La chica soltó una risita suave.

—Ah, sí, Martín. Martín Garrido, el hombre de la casa gris y simétrica, ¿verdad? Mami me habló de ti —se limpió la nariz con el dorso de la mano, dejando otra mancha de pintura, esta vez verde, justo al lado de la azul.

El uso de "mami" solo confirmó la teoría de Martín.

Martín, cada vez más incómodo en ese caos que le daba urticaria, intentó mantener su compostura.

—Sí, ese soy yo. ¿Y tú eres... su hija? Eres bastante grande para jugar así con la pintura.

Fue entonces cuando la chica finalmente levantó la vista por completo, sus ojos vibrantes se encontraron con los suyos. Una sonrisa traviesa floreció en su rostro manchado.

—Soy Luz, Martín. Y esta, mi "juego", es mi vida.

El asombro golpeó a Martín como un balde de agua fría. La impecable fachada del empresario se resquebrajó por un segundo. Su mente metódica no podía procesar que esa criatura del caos fuera la artista que su madre le había recomendado para su santuario del orden. Se aclaró la garganta, intentando recuperar el control.
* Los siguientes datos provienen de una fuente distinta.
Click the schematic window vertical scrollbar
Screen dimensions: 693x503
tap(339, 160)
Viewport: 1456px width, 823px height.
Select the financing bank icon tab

—Ah. Entiendo. Luz... mucho gusto —extendió una mano para saludarla, pero al ver las manos de ella cubiertas de pintura, la retiró rápidamente—. Disculpe, es que... mi madre me habló tan elocuentemente de su trabajo que... esperaba, uhm, algo diferente.

Luz, con esa sonrisa pícara, respondió:

—¿Esperaba a una anciana con un moño y guantes blancos, quizás? —se limpió las manos en un trapo aún más manchado, casi tocando el traje inmaculado de Martín, quien se encogió apenas perceptiblemente.

—No, en absoluto. Solo... la formalidad que uno asocia con los negocios. En fin. Mi madre, la señora Garrido, me insistió en que contactara con usted para un encargo. Necesito darle vida a mi apartamento. Es... algo sobrio —Martín sacó una libreta y un bolígrafo, intentando crear un simulacro de reunión profesional en medio de la explosión de colores.

Luz lo observó, divertida, mientras él luchaba por mantener su compostura. Ese primer intercambio sentaba las bases de su dinámica: ella, libre y caótica, desafiando las estructuras de él; él, intentando contener su mundo en un molde de orden que ella, sin querer, o queriendo mucho, rompía.

Martín, con su libreta y bolígrafo en mano, sacó de su maletín un documento impecablemente impreso.

—Bien, Luz. Para ser eficientes, he preparado un borrador de contrato. Aquí detallo las especificaciones del encargo —lo extendió hacia ella, un papel tan blanco y nítido que casi brillaba en contraste con el taller.